Allzu clever muss die KI dabei nicht sein, denn natürlich lautet der Ansatz eines solchen Kampfsystems: Auf die Masse, nicht auf die Klasse kommt es an. In Extremfällen sieht sich Talion deshalb durchaus mal mit mehreren Dutzend Gegnern konfrontiert. Geht der Spieler aber umsichtig vor, wird Talions Schleichkompetenz übermächtig: Wer sich halbwegs geschickt anstellt, kann durch die großzügig kurze Sichtweite der Gegner etwas zu einfach meuchelnd in eine gut bewachte Ork-Festung eindringen. In dieser Hinsicht wäre eine kompetentere KI dann doch wünschenswert.
Überzeugende Technik
Technisch präsentiert sich „Mordors Schatten“ ausgefeilt, aber nicht bahnbrechend. Gravierende Fehler sucht man vergebens, und sowohl die Steuerung per Maus-Tastatur-Kombination als auch per Gamepad lässt nichts zu wünschen übrig.
Grafisch bewegt sich der Titel auf Höhe der Zeit, ohne ein Augenschmaus zu sein. Wer genauer hinsieht, stolpert immer wieder über unscharfe Texturen, kleinere Clipping-Fehler, eine geringe Sichtweite und aufpoppende Strukturen.

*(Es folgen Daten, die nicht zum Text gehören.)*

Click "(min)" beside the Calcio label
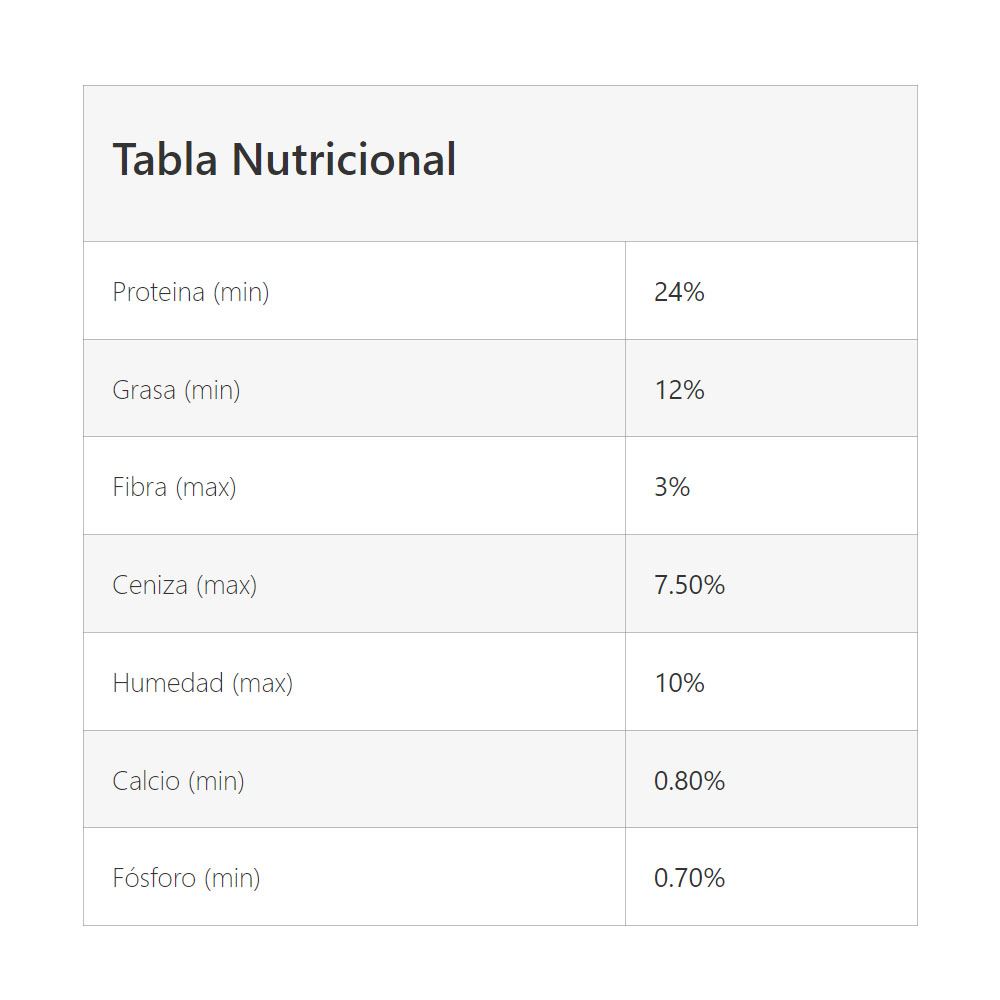This screenshot has height=1000, width=1000. click(216, 781)
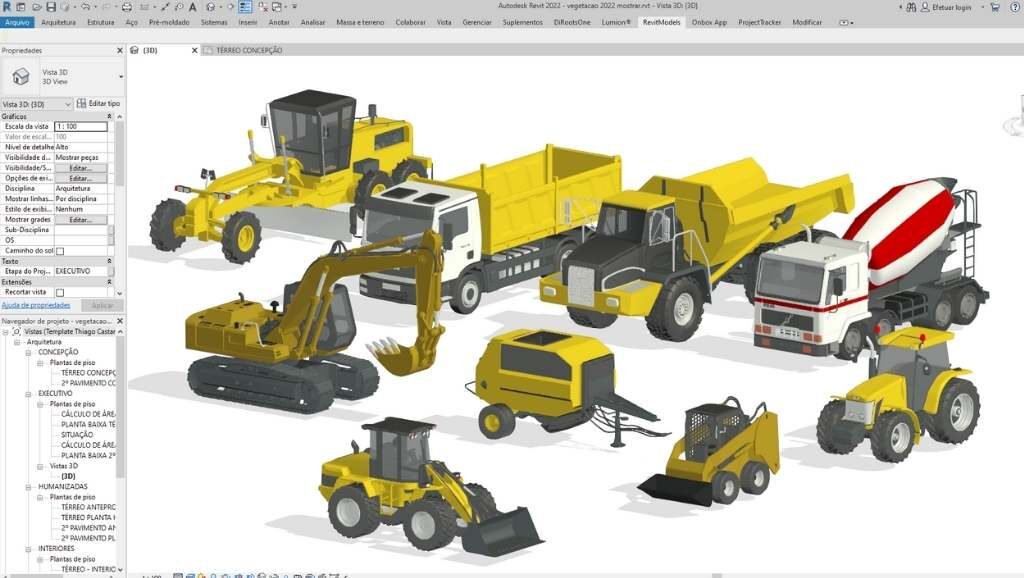Enable the Caminho do sol checkbox

[x=60, y=251]
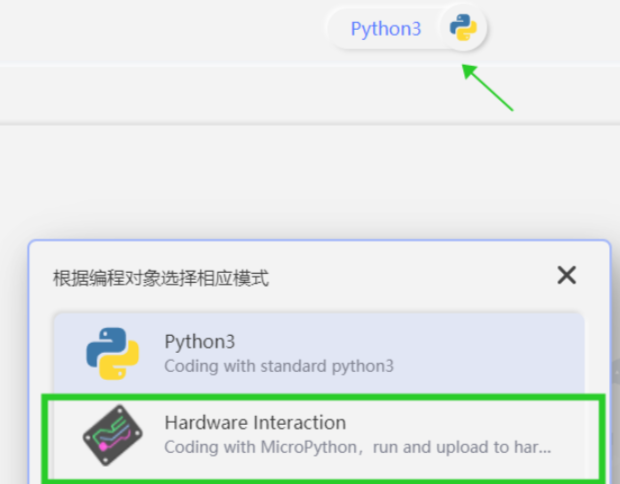Click the green arrow pointing at switcher

(x=488, y=88)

Diese Mankos können aber wie bereits angedeutet nicht darüber hinwegtäuschen, dass die Gestaltung der Gebiete und die Inszenierung überzeugen: „Mordors Schatten“ spiegelt eine glaubwürdige Version der Tolkien-Teilwelt wider und zieht den Spieler im Hauptstrang mit vielen Videosequenzen immer wieder ins Geschehen hinein.
Ein aktuelles System sollte in jedem Fall vorhanden sein, um hohe Details genießen zu können. Auf unserem Testsystem lief „Mordors Schatten“ in einer Auflösung von 1.920 × 1.080 relativ konstant bei 45 bis 60 Bildern pro Sekunde. Wer nicht alles herauskitzeln möchte, muss sich vor dem vorab kolportierten VRAM-Hunger also nicht fürchten – hardwarehungrig ist der Titel aber durchaus.
Gut gefällt auch die Vertonung, die – sehr passend – viel mit Streichern arbeitet. Die deutsche Synchronisation punktet mit ordentlichen Hauptsprechern. Unter den Orks hätte eine höhere Sprechervarianz aber durchaus gutgetan.